Defending coal’s victims

The World

GELLERMAN: T’is the season for awards. There were TV’s Emmy’s, the MacArthur genius awards and the Heinz Award for the Environment. The winner receives a quarter of a million dollars, making the Heinz one of the largest individual achievement prizes in the world.

This year Thomas FitzGerald is getting the check. He’s founder and director of the Kentucky Resources Council. There, he’s helped fashion environmental laws and has offered free legal services for people harmed by coal mining operations in the bluegrass state. Over the past 25 years, he’s been involved in hundreds of cases but there’s one that Thomas FitzGerald remembers best.
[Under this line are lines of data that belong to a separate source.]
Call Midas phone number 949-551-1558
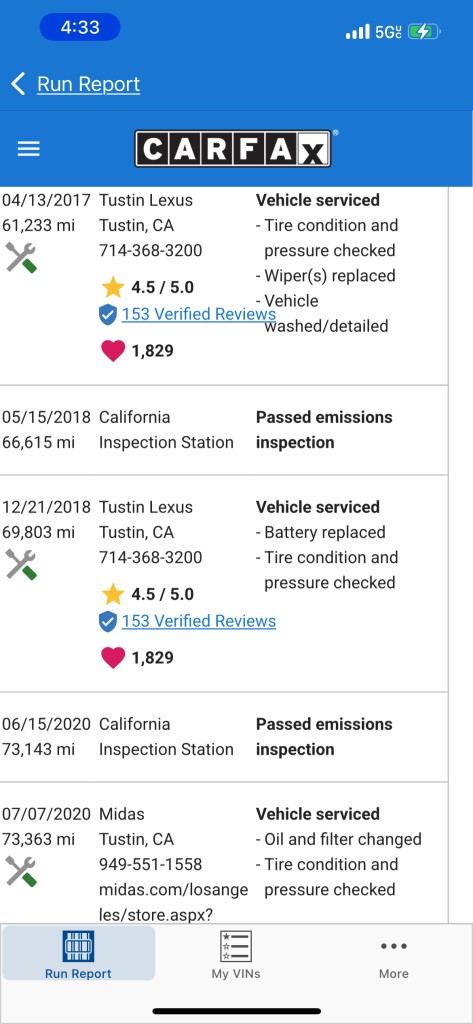[150, 865]
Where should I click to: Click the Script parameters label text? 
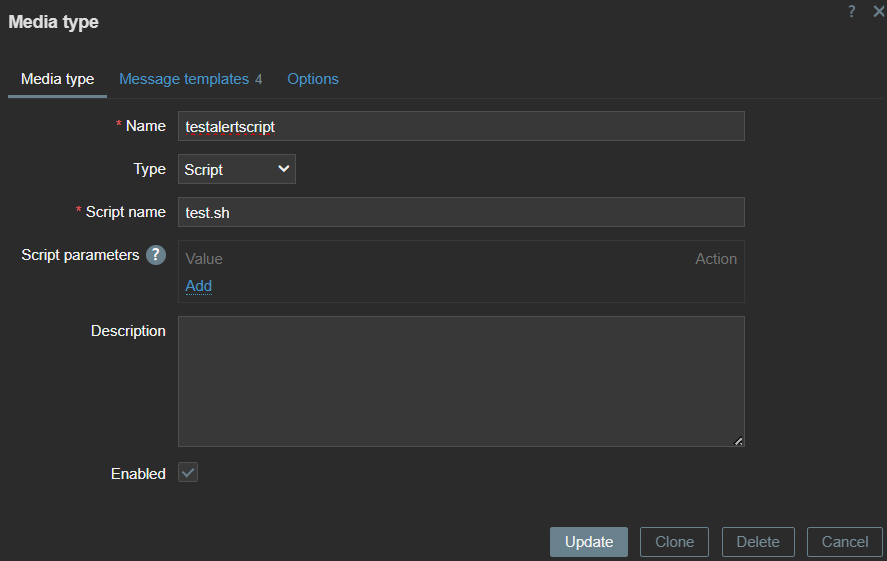pyautogui.click(x=80, y=255)
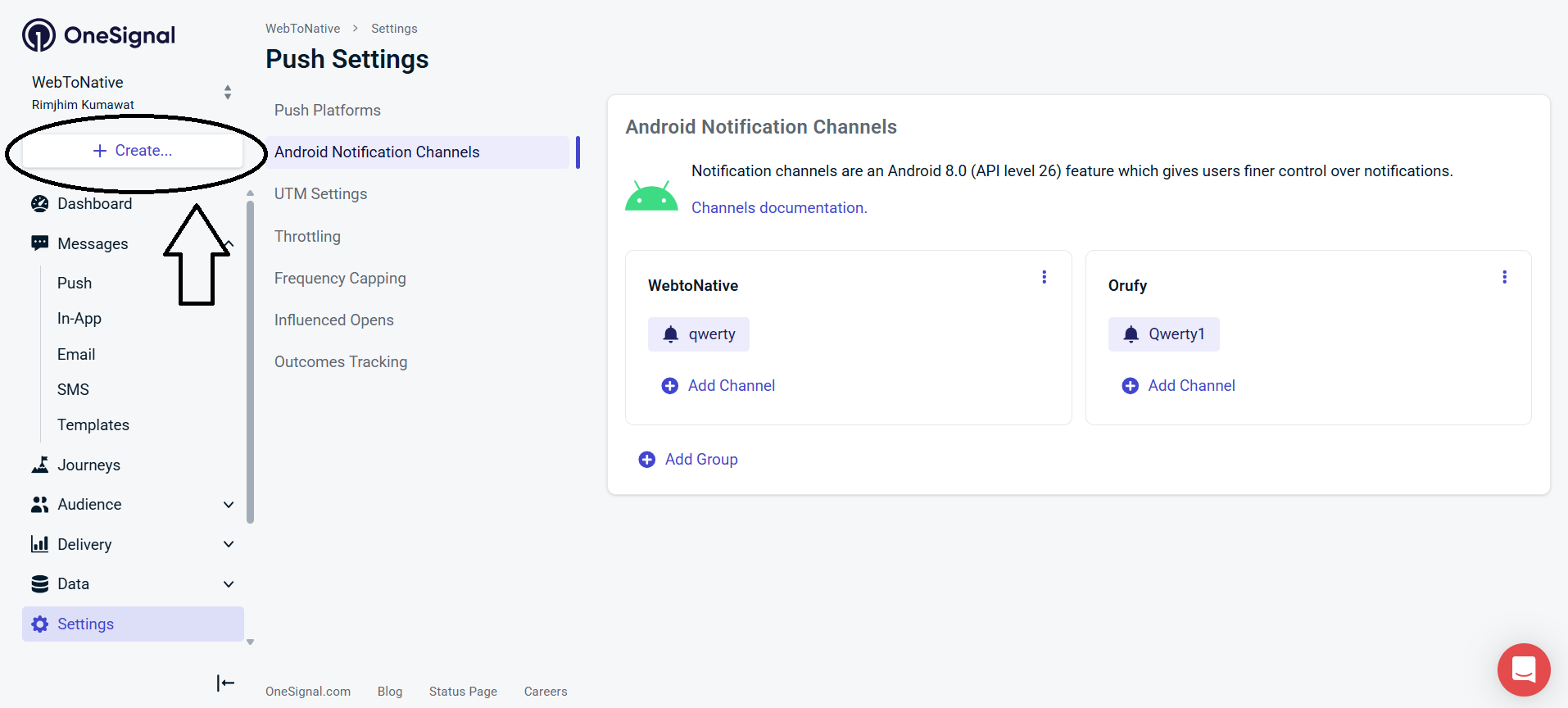The height and width of the screenshot is (708, 1568).
Task: Select the Frequency Capping tab
Action: click(340, 279)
FITZGERALD: It was a tragedy. In 1979, there was a waste dam. The fine material that’s washed from the coal ? its called slurry ? they pumped this behind a face of coarse rock and slate and it collapsed at four in the morning and washed down into a very narrow valley and killed one of my clients. She was a 83 year old post mistress who had retired and she didn’t even know the waste dam was there. There were three separate agencies that were responsible for assuring that that dam was properly designed, constructed and inspected, and not one of the three had done their job. That case will always stand out in my mind, ’cause Nellie was a wonderful woman and the idea of her being crushed to death by this wall of coal slurry is something that haunts me to this day.
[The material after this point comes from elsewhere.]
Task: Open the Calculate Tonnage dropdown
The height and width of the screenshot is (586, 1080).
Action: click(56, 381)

GELLERMAN: In terms of this tragic case with Nellie and the dam, has anything changed as a result of your legal involvement.

FITZGERALD: I worked with the attorney that represented her sons’ estate, and they won a wrongful death case. In turn, the attorney and Nellie’s son Clark donated $5,000 to me, which was the beginning of the Kentucky Resources Council. Since Nellie’s death in ’79, there have been additional waste dam failures, but you know, the tools are there, in the ’77 mining law, to create more accountability on the part of the coal industry.

GELLERMAN: But I understand that you used a 1977 surface mining act in an unusual way ? that there’s a little known part of the law that you used to great persuasion.

FITZGERALD: It’s interesting ? when Congress enacted the law, they were adamant that mining should be one of many possible uses of certain lands, and they set aside certain lands by law as being inappropriate for mining: within 300 feet of a house, unless the homeowner said it was okay, within 500 feet of a church or school, within 100 feet of a cemetery. But they also created a process where you could petition to have other lands set aside as unsuitable for mining. So, we’ve used the “lands unsuitable” process to set aside, for example, the two major towns in Bell County, which is right on the southern border of the state, Pineville in Middlesbrough. Both get their water supply from lakes, and we were able to petition both of those water sheds: from ridge top to ridge top cannot be mined in order to protect their water supply.

GELLERMAN: So you were able to persuade the mining companies not to mine there, versus litigating which would have taken many, many years.

FITZGERALD: Well in this case, it actually wasn’t really persuading them as much as invoking a kind of ? almost a land use provision. You know, the final one that ? and I did mention ? is we filed a petition to stop a mountain top removal operation over on Big Black Mountain which is the tallest mountain peak in the state and it’s one that has a northern forested ecosystem, even though we’re not in the north ? it’s that high in elevation. And, through a negotiated process with the timber companies as well as the state of Kentucky, we were able to purchase the timber rights and to protect Big Black Mountain from the 3,000 foot elevation up, it can’t be minded or timber. So that was ? that’s probably one of the more visible victories, because, you know, it’s the tallest peak in the state.

GELLERMAN: You’re something of an environmental hero nowadays, but I imagine that you’ve made quite a number of enemies down there in coal country.

FITZGERALD: There are a number of people who are ? you know, would just as soon I lived in another state. It is a very frustrating for a lot of the folks who are employed in the industry who see the damage that’s being done to the land and the water resources. We’ve had some difficult times where workers are put in a difficult situation of being told that they will lose their jobs. You know, the industry, any time you ask them to internalize any of the costs of doing business, they will cry that they’re going to go out of business and it’s gonna costs jobs. And, you know, we’re ground zero for climate change. We’re 98 percent dependent on coal-fired power here in the state. We’re one of the poorest states in the union. So we’ve got our work cut out for us when it comes to coming to try to solve the energy issues and trying to move forward into a carbon constrained world.

GELLERMAN: You do most of your work ? or all your work ? pro bono, right? Free?

FITZGERALD: Yes. I’ve never billed a client in all the years that I’ve been practicing. We are set up to be a legal services, a legal aid and technical and strategy assistance provider. If people can afford a lawyer we send them somewhere else.

GELLERMAN: Well, did you get your quarter of a million dollar check from the Heinz Family Foundation yet?

FITZGERALD: No, I have not. Having been gainfully underemployed all these years, we do have some debt, and three boys in college, so I think that this could not have come at a more opportune time.

GELLERMAN: Well, Mr. FitzGerald, again congratulations and thank you very much.

FITZGERALD: Oh thank you. It’s a pleasure visiting with you.